Chairman Mao’s Lapel Pins.—Mao treasured these two lapel pins commemorating China’s first nuclear bomb test in October 1964 at Lop Nur, a former salt lake in the northwest that dried up by the 1930s due to dams. Forty-four more bomb tests followed before China’s 1996 moratorium on atomic testing. The Lop Nur test site is now being developed as an attraction in China’s growing “Red Tourism,” an internal travel industry built of nostalgic and traumatic political times.  Trinitite.—On July 16, 1945, the blast from the US test of the first atomic bomb burned a 1,000 foot glassine crater of fused silica into the desert plains. The greenish glass lining the crater was nicknamed trinitite in honor of the blast’s deployment at the Trinity test site outside Alamogordo, NM. On August 9, 1945, the US dropped the same type of bomb—plutonium—on Nagasaki, Japan, unleashing an apocalypse that suggests that the end of the world has happened many times over. Note: Your Curators tested the trinitite with a Geiger counter and found it emitted less radiation than common household items like the sensor element of smoke detectors.

The Snowglobe Collection.—Snowglobes draw your gaze past their physically impenetrable exterior shells into bitter-sweet atmospheres of nostalgia. Sacred in subject and hand-crafted of wood and paint, Russian icon eggs like that belonging to Grand Duchess Anastasia fell off their holy pedestals under industrialization to become millefiori glass paperweights one could only purchase in Murano, Italy, glass replicas of botanical forms by German artisans, or the cut glass of Bohemia.
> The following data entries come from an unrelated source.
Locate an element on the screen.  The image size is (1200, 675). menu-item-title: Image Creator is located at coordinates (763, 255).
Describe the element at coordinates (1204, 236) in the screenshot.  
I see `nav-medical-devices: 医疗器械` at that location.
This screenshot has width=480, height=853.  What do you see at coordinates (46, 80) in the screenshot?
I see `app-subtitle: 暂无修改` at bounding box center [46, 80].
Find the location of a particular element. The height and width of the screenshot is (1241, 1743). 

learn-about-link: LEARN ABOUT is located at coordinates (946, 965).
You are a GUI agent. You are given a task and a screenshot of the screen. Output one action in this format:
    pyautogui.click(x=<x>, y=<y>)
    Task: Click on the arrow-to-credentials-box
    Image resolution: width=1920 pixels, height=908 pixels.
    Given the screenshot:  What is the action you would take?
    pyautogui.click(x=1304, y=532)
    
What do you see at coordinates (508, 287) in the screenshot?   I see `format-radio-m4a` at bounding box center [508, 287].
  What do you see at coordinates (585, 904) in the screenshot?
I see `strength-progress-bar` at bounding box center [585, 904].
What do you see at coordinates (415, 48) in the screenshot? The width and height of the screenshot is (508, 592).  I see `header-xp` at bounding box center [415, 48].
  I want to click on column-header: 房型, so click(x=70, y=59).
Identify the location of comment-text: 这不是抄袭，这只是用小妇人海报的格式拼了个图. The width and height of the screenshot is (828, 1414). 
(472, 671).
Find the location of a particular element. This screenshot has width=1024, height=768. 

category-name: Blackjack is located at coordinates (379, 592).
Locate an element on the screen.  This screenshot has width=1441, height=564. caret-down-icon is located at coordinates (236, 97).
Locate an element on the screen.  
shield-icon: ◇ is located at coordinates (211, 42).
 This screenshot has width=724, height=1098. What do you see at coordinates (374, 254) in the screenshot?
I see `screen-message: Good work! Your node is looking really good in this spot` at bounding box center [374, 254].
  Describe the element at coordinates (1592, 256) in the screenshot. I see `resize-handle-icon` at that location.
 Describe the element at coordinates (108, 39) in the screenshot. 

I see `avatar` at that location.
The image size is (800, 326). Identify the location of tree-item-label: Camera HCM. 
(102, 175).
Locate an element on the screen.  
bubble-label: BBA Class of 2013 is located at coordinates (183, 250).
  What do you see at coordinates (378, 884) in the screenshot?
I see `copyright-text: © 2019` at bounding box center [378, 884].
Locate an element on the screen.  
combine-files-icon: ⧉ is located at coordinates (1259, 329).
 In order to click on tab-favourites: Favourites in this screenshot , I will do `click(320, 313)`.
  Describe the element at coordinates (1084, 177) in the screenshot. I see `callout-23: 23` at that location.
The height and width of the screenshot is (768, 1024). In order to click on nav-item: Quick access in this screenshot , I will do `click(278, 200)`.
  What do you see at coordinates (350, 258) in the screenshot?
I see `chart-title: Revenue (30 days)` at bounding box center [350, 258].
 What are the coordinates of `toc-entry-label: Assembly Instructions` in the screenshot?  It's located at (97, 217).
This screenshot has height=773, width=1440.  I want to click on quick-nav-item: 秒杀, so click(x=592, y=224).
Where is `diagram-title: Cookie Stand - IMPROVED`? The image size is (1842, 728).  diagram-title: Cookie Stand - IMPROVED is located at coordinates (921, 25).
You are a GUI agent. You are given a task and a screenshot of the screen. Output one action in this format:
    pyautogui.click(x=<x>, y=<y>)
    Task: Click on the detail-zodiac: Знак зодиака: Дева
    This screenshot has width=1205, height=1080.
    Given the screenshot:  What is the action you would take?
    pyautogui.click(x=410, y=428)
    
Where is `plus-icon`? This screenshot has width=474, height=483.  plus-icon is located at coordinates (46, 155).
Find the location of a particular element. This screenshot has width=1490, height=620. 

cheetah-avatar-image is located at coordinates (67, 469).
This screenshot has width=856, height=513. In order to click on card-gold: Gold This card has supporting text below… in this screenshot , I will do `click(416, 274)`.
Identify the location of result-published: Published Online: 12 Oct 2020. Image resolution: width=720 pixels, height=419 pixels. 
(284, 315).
These beautiful spheres of color inaugurated a shift from sacred to secular egg-shaped dream-spheres that culminated in representational plastic snowglobes depicting iconic scenes. As generally secular tokens of touristic trips, souvenir snowglobes echo icon eggs’ procurement in pilgrimages to sacred sites. Among our collection at MNAE, Visitors can see casted resin snowglobes created by Your Curator Jen Webel that capture an oyster shell with a pearl, a vinyl rose with glue dewdrops, and an “Email Me” candy heart. A charming Roswell alien scene evokes a dream of strange visitations. Shrunken heads look back at you. A spelunker explores Carlsbad Caverns. Historical architectures are caught in permanent winter: the Alamo, the St. Louis Arch, the Twin Towers. A miniature zoo thrives under plastic and glass, including a buffalo and pink flamingoes in the snow. One never knows what wonders await in our ever-changing collection!